Let us have a collection of collections as below:
type Row = IndexedSeq[Any]
type RowTable = IndexedSeq[Row]
val table: RowTable = IndexedSeq(
IndexedSeq(2, "b", ... /* some elements of type Any*/),
IndexedSeq(1, "a", ...),
IndexedSeq(2, "c", ...))
Each Row in RowTable "has the same schema", meaning that as in example if the first row in the table contains Int, String, ..., then the second row in the table contains the elements of the same type in the same order, i.e., Int, String, ....
I would like to sort Rows in a RowTable by given indices of Row's elements and the sorting direction (ascending or descending sort) for that element.
For example, the collection above would be sorted this way for Index 0 ascending and Index 1 descending and the rest of elements are not important in sorting:
1, "a", ...
2, "c", ...
2, "b", ...
Since Row is IndexedSeq[Any], we do not know the type of each element to compare it; however, we know that it may be casted to Comparable[Any] and, thus, has compareTo() method to compare it with an element under the same index in another row.
The indices, as mentioned above, that will determine the sorting order are not known before we start sorting. How can I code this in Scala?

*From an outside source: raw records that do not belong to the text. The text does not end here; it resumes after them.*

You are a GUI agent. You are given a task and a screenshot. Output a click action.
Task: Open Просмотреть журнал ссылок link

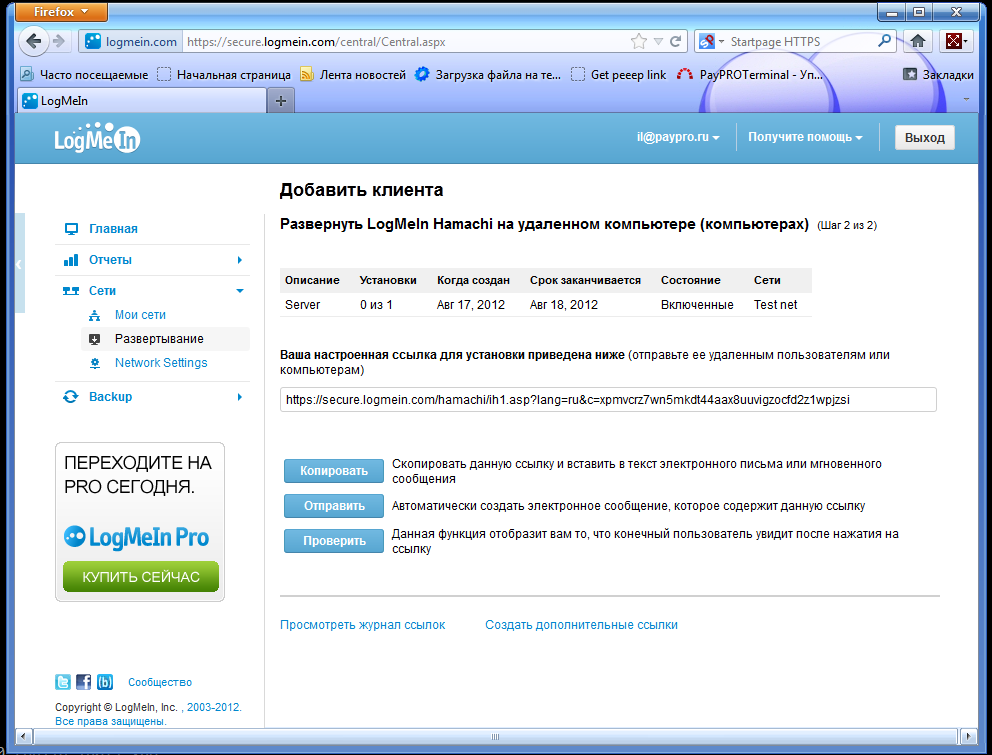(x=362, y=625)
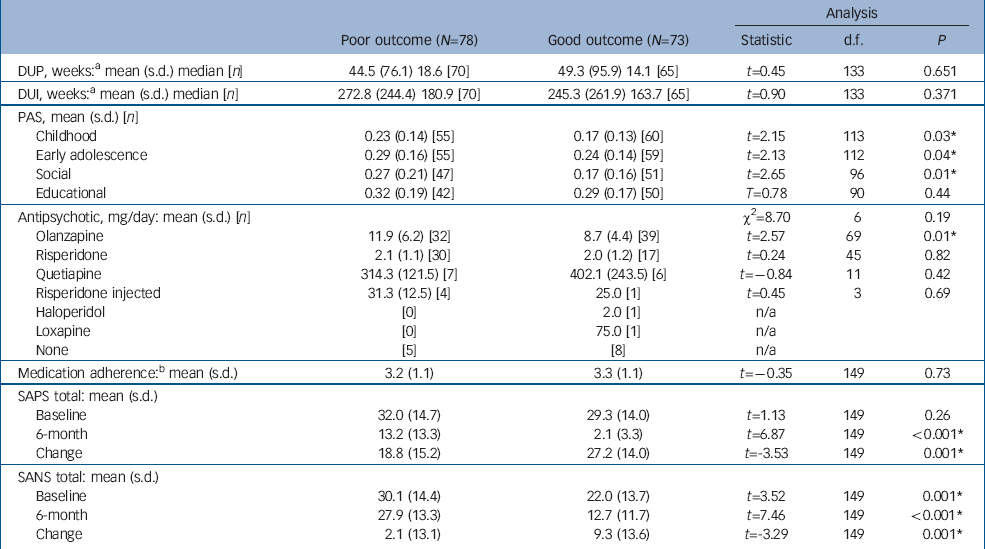This screenshot has height=549, width=985.
Task: Select the 'Quetiapine' row label
Action: coord(68,274)
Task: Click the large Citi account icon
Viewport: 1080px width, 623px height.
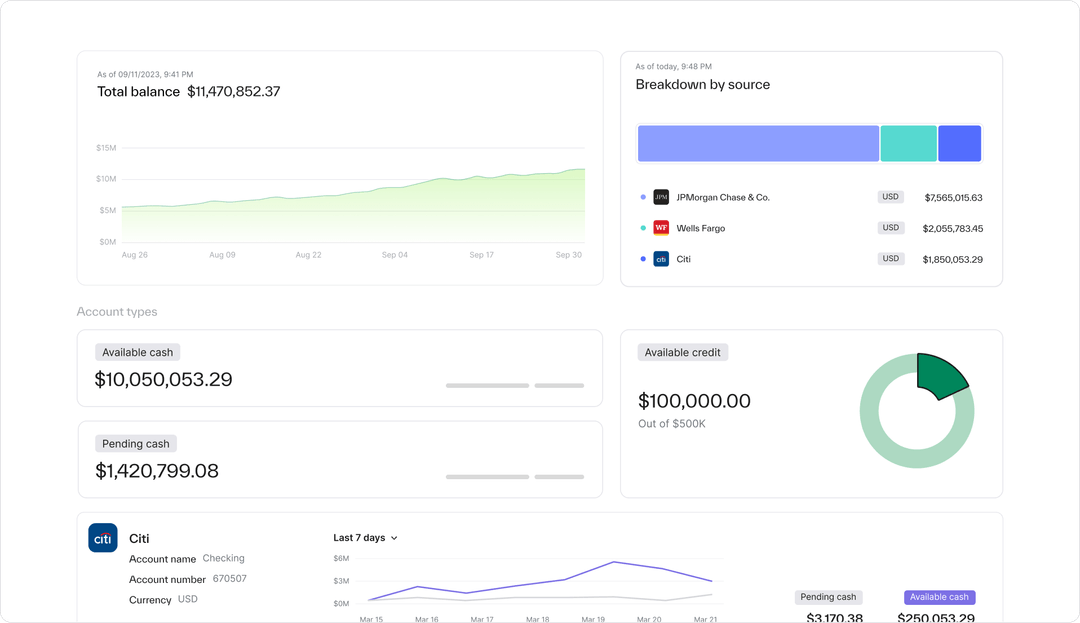Action: point(102,538)
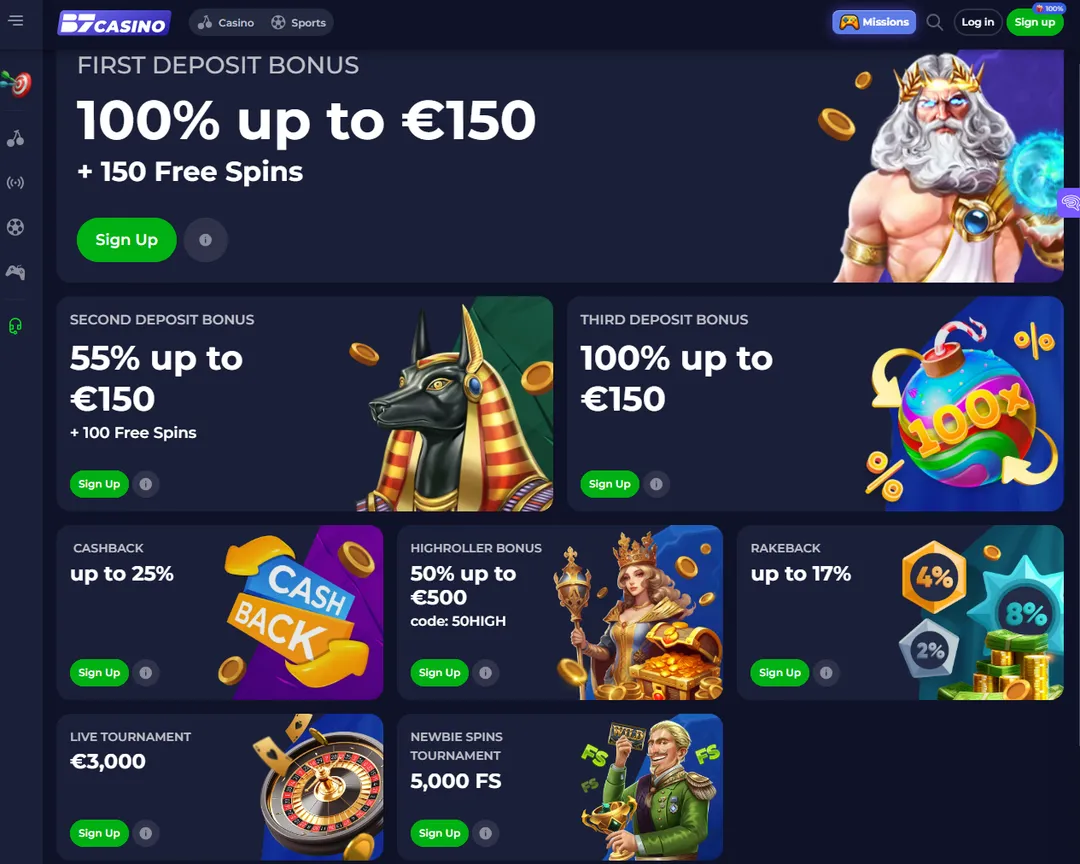Screen dimensions: 1080x864
Task: Select the cherries casino sidebar icon
Action: click(x=15, y=138)
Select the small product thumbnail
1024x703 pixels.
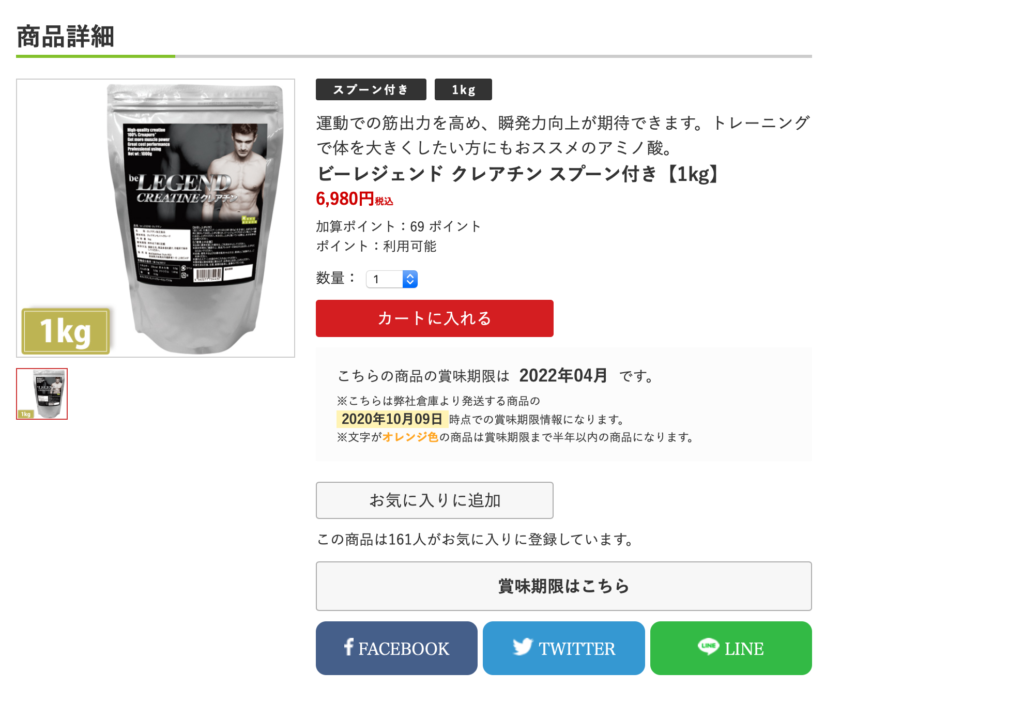coord(42,394)
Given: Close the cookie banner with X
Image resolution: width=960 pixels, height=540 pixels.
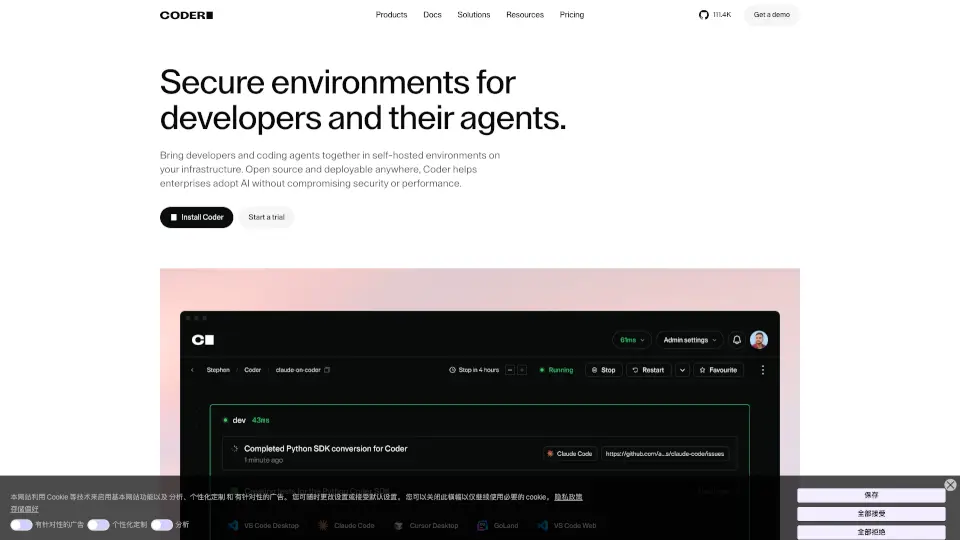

First of all, it's a bad design to compare a pair of Any.
By default, scala doesn't provide any way to get Ordering[Any]. Hence if you want to compare a pair of Any, you should implement Ordering[Any] by yourself:
object AnyOrdering extends Ordering[Any] {
override def compare(xRaw: Any, yRaw: Any): Int = {
(xRaw, yRaw) match {
case (x: Int, y: Int) => Ordering.Int.compare(x, y)
case (_: Int, _) => 1
case (_, _: Int) => -1
...
case (x: String, y: String) => Ordering.String.compare(x, y)
case (_: String, _) => 1
case (_, _: String) => -1
...
case (_, _) => 0
}
}
}
In your example, you want to compare two IndexedSeq[T] recursively. Scala doesn't provide any recursive Ordering and you need to implement it too:
def recOrdering[T](implicit ordering: Ordering[T]): Ordering[IndexedSeq[T]] = new Ordering[IndexedSeq[T]] {
override def compare(x: IndexedSeq[T], y: IndexedSeq[T]): Int = compareRec(x, y)
#tailrec
private def compareRec(x: IndexedSeq[T], y: IndexedSeq[T]): Int = {
(x.headOption, y.headOption) match {
case (Some(xHead), Some(yHead)) =>
val compare = ordering.compare(xHead, yHead)
if (compare == 0) {
compareRec(x.tail, y.tail)
} else {
compare
}
case (Some(_), None) => 1
case (None, Some(_)) => -1
}
}
}
After that you can finally sort your collection:
table.sorted(recOrdering(AnyOrdering))

(Sorry for unidiomatic (maybe not compiling) code; I can probably help with it upon request)
We can use the code below to sort a table
table.sortWith {
case (tupleL, tupleR) => isLessThan(tupleL, tupleR)
}
where isLessThan is defined as follows (unidiomatic to Scala, ik):
def isLessThan(tupleL: Row, tupleR: Row): Boolean = {
var i = 0
while (i < sortInfos.length) {
val sortInfo = sortInfos(i)
val result = tupleL(sortInfo.fieldIndex)
.asInstanceOf[Comparable[Any]].compareTo(
tupleR(sortInfo.fieldIndex)
.asInstanceOf[Comparable[Any]])
if (result != 0) {
if (sortInfo.isDescending) {
if (result > 0)
return true
else
return false
} else {
if (result < 0)
return true
else
return false
}
}
i += 1
}
true
}
where sortInfos is IndexedSeq[SortInfo] and
case class SortInfo(val fieldIndex: Int, val isDescending: Boolean)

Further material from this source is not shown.